First published: Summer 1999
It was as if Queen Victoria had entered the lobby of the Chicago Cultural Center on the opening night of Lee Godie's twenty-year retrospective exhibition. No one knew for sure if the eighty-five-year-old artist, who was in ill health and lived in a nursing home, would even make it to the reception on that cold, rainy evening in mid-November 1993.
About an hour and a half after the doors opened to the most extensive display of her work ever assembled, Godie made her appearance, hobbling slowly, one step at a time, on the arm of her daughter Bonnie Blank. It was an extraordinary occasion, a proverbial last hurrah, for in less than four months, Chicago's venerable grand dame of outsider art would be dead.
A hush spread over the crowd of friends, fans, admirers, and collectors who had gathered that evening.

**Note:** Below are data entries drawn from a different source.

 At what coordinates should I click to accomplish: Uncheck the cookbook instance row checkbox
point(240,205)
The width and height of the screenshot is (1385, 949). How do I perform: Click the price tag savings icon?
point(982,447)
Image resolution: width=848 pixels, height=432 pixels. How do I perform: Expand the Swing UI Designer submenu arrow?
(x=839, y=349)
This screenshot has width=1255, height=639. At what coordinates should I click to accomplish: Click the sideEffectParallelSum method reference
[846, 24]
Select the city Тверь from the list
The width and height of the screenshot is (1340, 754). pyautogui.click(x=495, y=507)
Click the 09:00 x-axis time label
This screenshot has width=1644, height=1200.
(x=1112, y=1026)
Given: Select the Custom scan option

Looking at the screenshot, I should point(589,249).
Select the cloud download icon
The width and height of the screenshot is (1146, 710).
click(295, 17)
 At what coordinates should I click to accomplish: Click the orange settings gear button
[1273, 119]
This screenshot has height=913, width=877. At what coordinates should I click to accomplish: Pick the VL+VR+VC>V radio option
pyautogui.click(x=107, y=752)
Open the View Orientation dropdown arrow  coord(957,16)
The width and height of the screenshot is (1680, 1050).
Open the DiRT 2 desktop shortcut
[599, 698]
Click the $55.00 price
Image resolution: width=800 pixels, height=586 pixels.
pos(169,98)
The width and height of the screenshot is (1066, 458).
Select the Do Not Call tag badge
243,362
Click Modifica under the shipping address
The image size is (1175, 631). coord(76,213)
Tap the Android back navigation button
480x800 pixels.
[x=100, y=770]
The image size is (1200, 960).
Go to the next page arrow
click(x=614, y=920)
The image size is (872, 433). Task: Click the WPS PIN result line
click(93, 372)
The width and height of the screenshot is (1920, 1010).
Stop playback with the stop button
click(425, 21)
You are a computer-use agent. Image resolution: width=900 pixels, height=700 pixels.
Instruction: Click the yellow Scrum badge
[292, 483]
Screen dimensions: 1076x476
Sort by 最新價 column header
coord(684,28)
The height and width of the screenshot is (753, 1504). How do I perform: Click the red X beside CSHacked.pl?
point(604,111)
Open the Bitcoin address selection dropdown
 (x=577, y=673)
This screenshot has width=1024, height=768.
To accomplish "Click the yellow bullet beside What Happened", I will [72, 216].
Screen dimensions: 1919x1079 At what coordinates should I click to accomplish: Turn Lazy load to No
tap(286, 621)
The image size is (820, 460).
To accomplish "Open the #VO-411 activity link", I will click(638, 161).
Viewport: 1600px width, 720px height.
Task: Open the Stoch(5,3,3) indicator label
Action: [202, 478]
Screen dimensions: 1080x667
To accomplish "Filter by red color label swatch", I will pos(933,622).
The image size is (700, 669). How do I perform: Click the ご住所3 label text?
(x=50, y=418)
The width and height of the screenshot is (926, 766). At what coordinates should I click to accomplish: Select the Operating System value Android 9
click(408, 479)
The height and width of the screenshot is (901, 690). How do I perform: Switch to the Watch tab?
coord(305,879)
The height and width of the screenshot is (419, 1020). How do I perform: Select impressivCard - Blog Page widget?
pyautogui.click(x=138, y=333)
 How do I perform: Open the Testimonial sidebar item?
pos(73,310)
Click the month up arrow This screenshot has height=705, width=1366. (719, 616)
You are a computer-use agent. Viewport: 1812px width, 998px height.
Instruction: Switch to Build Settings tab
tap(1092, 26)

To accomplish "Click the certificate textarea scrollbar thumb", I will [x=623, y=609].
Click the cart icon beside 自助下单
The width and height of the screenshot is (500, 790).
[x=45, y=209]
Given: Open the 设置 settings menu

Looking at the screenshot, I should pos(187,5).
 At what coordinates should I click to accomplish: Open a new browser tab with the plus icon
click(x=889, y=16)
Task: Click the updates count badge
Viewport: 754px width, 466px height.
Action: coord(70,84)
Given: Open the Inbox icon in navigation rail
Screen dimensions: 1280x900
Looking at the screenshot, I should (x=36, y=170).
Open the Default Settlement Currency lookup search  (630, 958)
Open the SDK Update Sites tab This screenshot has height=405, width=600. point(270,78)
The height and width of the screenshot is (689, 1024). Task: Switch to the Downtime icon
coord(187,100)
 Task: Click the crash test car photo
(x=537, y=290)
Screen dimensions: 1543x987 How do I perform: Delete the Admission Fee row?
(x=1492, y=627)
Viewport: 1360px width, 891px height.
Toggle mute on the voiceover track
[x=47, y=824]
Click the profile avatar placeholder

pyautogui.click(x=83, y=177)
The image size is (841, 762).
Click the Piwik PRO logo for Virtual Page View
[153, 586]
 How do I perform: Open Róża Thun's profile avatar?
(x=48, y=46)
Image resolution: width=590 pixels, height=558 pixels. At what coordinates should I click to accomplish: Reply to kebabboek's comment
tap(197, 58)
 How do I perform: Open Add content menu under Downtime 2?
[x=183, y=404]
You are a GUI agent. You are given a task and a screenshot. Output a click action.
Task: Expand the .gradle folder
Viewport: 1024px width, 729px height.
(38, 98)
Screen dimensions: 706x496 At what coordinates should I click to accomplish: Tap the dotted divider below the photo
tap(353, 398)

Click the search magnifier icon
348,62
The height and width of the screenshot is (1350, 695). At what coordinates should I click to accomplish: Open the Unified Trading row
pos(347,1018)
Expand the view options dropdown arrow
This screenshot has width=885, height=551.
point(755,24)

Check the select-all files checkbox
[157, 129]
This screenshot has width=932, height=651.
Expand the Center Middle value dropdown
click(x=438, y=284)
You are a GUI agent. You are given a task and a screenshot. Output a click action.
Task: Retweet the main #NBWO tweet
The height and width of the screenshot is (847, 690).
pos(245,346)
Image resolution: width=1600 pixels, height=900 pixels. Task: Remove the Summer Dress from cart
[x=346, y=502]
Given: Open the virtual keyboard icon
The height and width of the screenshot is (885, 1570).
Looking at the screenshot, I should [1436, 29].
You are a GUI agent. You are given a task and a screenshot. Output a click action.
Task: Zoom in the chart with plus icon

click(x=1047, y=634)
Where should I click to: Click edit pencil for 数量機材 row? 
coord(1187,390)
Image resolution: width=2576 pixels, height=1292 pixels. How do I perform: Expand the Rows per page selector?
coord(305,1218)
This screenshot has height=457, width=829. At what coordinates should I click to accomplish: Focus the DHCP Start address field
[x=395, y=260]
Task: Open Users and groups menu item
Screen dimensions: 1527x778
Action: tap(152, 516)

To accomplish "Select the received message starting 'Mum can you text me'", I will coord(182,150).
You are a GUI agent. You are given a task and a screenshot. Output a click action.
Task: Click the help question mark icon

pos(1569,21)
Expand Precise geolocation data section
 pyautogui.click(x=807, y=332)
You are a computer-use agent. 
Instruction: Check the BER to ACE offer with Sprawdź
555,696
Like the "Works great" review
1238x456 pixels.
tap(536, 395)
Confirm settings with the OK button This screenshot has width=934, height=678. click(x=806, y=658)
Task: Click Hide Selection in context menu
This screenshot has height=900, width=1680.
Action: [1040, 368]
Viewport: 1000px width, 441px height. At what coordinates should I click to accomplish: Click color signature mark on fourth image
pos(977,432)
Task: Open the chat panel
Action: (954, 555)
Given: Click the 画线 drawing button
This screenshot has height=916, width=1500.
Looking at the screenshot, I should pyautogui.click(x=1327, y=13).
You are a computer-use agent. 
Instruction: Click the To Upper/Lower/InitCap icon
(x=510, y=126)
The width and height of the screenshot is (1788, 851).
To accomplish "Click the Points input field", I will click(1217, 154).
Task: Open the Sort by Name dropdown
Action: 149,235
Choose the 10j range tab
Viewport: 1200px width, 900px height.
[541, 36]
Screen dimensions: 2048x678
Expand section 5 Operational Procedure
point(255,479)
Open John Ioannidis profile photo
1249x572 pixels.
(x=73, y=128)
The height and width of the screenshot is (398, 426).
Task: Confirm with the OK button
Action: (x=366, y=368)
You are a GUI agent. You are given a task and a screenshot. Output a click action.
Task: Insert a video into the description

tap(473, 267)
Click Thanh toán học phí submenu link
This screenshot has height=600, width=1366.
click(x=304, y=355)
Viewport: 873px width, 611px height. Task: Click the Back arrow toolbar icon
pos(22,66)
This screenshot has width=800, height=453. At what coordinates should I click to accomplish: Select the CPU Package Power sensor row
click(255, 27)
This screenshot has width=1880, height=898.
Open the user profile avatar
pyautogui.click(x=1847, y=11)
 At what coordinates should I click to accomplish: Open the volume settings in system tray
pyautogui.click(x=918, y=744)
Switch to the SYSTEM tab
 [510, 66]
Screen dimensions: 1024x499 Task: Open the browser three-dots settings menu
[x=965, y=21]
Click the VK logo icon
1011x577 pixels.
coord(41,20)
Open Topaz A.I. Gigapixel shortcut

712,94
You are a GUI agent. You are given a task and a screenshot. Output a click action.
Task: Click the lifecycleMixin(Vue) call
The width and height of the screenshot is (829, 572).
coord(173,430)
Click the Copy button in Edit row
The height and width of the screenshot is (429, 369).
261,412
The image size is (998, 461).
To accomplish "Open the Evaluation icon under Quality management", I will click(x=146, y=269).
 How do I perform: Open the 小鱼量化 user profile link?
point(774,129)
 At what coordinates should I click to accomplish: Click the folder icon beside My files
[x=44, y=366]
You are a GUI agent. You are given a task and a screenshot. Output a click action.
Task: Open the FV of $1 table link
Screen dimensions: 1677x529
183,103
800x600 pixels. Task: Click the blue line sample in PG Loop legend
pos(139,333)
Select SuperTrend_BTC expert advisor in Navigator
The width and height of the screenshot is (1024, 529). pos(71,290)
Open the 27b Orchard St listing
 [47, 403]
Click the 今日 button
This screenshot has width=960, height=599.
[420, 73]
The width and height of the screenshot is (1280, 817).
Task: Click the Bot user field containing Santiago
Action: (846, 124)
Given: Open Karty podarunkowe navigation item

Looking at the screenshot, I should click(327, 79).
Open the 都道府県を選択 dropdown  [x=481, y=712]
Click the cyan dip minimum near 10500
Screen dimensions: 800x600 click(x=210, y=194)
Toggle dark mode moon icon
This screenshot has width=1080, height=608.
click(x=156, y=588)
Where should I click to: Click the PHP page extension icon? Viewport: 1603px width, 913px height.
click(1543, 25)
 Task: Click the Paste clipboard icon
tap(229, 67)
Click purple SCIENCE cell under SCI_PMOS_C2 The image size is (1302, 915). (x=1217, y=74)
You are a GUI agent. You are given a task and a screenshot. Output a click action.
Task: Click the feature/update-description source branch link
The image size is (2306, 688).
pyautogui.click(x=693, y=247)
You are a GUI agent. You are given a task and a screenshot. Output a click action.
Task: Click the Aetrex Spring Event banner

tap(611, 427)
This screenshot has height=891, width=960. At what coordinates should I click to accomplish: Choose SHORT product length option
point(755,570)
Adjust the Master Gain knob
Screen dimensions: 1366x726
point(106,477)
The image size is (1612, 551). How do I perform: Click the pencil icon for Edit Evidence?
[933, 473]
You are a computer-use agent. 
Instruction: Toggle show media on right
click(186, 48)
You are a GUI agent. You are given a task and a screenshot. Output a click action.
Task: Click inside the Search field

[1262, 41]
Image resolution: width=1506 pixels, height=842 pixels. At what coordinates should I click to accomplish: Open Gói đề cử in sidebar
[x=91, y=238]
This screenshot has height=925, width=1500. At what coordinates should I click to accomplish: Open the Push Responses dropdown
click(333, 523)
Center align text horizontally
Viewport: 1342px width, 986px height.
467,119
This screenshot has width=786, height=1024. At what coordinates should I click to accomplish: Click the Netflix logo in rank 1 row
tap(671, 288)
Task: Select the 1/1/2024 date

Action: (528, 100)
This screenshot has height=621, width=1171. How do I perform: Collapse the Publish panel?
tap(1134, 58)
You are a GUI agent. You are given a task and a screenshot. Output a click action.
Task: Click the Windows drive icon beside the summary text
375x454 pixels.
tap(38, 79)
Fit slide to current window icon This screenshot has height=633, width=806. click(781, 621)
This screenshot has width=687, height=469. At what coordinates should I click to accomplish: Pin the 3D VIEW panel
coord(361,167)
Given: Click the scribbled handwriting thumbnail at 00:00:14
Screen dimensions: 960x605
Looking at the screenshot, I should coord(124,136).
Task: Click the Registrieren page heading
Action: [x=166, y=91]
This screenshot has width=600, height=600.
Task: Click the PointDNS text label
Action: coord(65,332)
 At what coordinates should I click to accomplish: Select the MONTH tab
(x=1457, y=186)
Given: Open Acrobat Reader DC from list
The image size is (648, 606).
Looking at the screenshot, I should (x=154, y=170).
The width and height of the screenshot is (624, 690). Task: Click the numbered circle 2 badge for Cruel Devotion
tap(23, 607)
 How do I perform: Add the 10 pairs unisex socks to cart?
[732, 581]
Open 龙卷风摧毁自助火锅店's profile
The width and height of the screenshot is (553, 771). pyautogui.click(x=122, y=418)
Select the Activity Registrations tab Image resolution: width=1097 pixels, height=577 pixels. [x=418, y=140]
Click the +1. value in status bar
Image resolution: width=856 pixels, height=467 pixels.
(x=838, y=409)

Several photographers came forward, a little gingerly, to snap pictures. They had heard stories of how the feisty old lady used to attack photographers, clobbering them with her heavy portfolio of art or chasing them for half a block down the street. Times had changed. Godie was older now and not fully aware of what was going on.
Some of this had to do with the encroachment of Alzheimer's-like dementia, some with the medication she was on, and some with the undiagnosed mental state she had harboured all of her life - a condition responsible for both her eccentric and quirky behavior as well as her unpredictable mood swings.